Copy every line of the material below word for word, leaving out the pictures.

>> start WORKING DATA

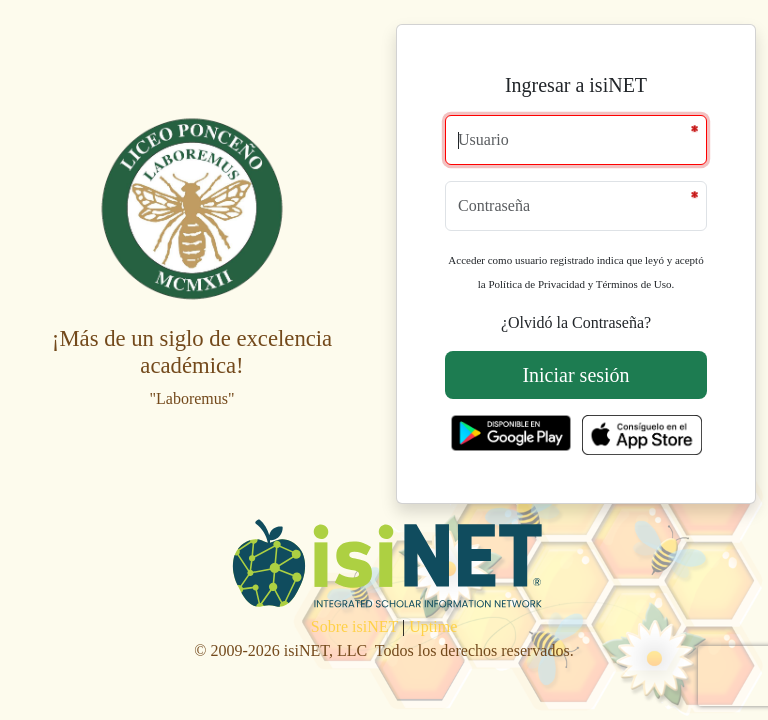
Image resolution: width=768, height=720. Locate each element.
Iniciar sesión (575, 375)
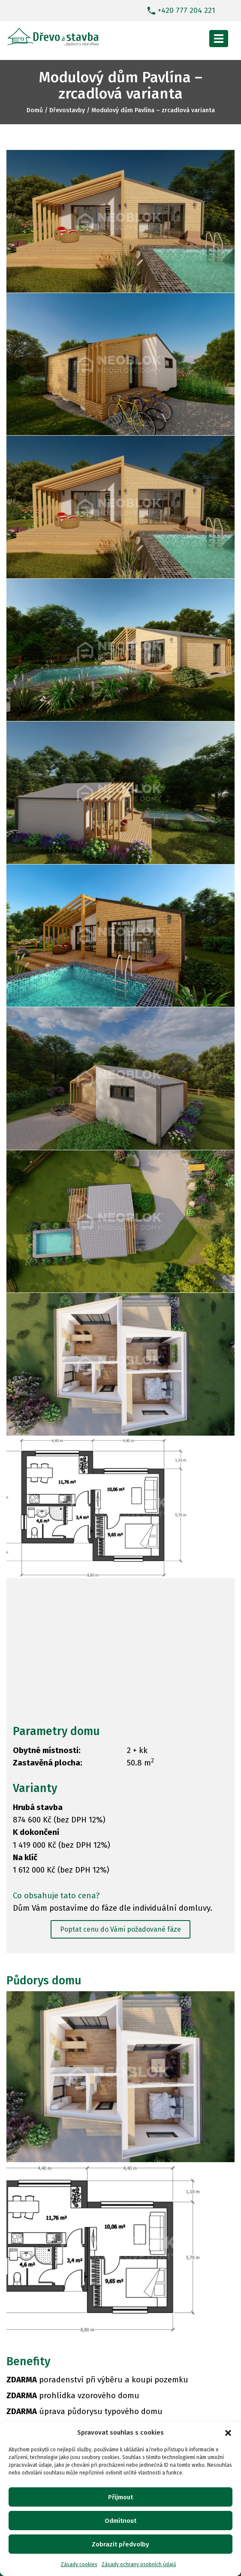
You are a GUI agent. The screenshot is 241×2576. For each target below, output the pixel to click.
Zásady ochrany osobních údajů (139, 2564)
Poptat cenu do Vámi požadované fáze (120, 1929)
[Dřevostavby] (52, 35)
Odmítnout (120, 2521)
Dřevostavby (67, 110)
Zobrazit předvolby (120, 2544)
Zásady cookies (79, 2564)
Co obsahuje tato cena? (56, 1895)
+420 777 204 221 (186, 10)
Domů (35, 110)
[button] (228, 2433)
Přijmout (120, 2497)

>> end WORKING DATA

REPLY:
Image resolution: width=768, height=720. Locate each element.
Iniciar sesión (575, 375)
You are a GUI agent. The screenshot is 241×2576. For each target below, output the pixel to click.
Zásady ochrany osobních údajů (139, 2564)
Poptat cenu do Vámi požadované fáze (120, 1929)
[Dřevostavby] (52, 35)
Odmítnout (120, 2521)
Dřevostavby (67, 110)
Zobrazit předvolby (120, 2544)
Zásady cookies (79, 2564)
Co obsahuje tato cena? (56, 1895)
+420 777 204 221 (186, 10)
Domů (35, 110)
[button] (228, 2433)
Přijmout (120, 2497)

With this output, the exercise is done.